- Born: 8 January 1924 Castiglione delle Stiviere, Kingdom of Italy
- Died: 10 September 2020 (aged 96) Castiglione delle Stiviere, Italy
- Occupation(s): Nurse Pilgrim

= Emma Morosini =

Italian Roman Catholic pilgrim (1924–2020)

Emma Morosini (8 January 1924 – 10 September 2020) was an Italian Catholic pilgrim, known for the journeys she made from 1991 until her death. She was known as the "Italian Forrest Gump".

==Biography==
After retiring from her career as a nurse, Morosini was diagnosed with a serious skin disease. However, she miraculously recovered at the age of 67, attributing her recovery to the Virgin Mary. From then on, she dedicated her life to her faith in return for this miracle. She visited many shrines dedicated to Mary, such as the Sanctuary of Our Lady of Lourdes, Our Lady of Pontmain, Our Lady of Guadalupe, Sanctuary of Fátima, Virgin of Larmes, Our Lady of Aparecida, Basilica della Santa Casa, and Camino de Santiago. From 1991 to 2015, she traveled more than 30,000 km on foot. On 27 December 2016, she traveled to the Basilica of Our Lady of Luján.

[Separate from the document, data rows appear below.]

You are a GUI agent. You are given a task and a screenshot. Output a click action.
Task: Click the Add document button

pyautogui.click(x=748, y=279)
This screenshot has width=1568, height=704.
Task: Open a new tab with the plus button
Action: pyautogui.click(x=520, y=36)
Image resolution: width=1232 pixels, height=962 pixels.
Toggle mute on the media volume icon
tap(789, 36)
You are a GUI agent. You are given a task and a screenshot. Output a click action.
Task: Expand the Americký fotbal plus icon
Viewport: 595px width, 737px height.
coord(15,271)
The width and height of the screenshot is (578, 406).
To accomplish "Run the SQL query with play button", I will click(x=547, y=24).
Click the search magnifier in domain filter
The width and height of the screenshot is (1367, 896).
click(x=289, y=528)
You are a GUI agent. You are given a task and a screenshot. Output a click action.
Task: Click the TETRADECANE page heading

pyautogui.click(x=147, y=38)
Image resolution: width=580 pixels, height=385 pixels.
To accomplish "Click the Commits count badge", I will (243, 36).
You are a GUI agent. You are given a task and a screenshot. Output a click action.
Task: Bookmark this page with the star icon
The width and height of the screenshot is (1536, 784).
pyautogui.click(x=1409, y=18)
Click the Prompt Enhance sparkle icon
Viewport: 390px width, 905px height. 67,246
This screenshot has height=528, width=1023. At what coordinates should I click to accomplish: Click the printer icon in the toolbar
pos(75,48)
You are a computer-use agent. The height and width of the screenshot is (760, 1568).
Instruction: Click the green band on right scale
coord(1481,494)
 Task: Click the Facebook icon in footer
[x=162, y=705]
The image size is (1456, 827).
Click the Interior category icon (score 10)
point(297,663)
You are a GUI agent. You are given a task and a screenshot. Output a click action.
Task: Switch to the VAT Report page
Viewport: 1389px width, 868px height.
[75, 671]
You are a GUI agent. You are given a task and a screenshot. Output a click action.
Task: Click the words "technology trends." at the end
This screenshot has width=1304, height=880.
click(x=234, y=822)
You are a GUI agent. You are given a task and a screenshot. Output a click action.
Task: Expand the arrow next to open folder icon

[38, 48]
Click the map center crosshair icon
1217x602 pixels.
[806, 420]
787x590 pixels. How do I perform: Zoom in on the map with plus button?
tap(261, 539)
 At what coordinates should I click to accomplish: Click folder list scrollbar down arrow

For this occasion, she traveled over 1200 km. In April and May 2018, she traveled 900 km in 40 days to reach Our Lady of Guadalupe. She dedicated this pilgrimage to families, one of her main focuses of prayer.

In April 2015, Morosini met Pope Francis at St. Peter's Square. The Pope had personally invited her to the papal audience after touching the lives of many people following her trip to Argentina.

Emma Morosini died on 10 September 2020 at the age of 96.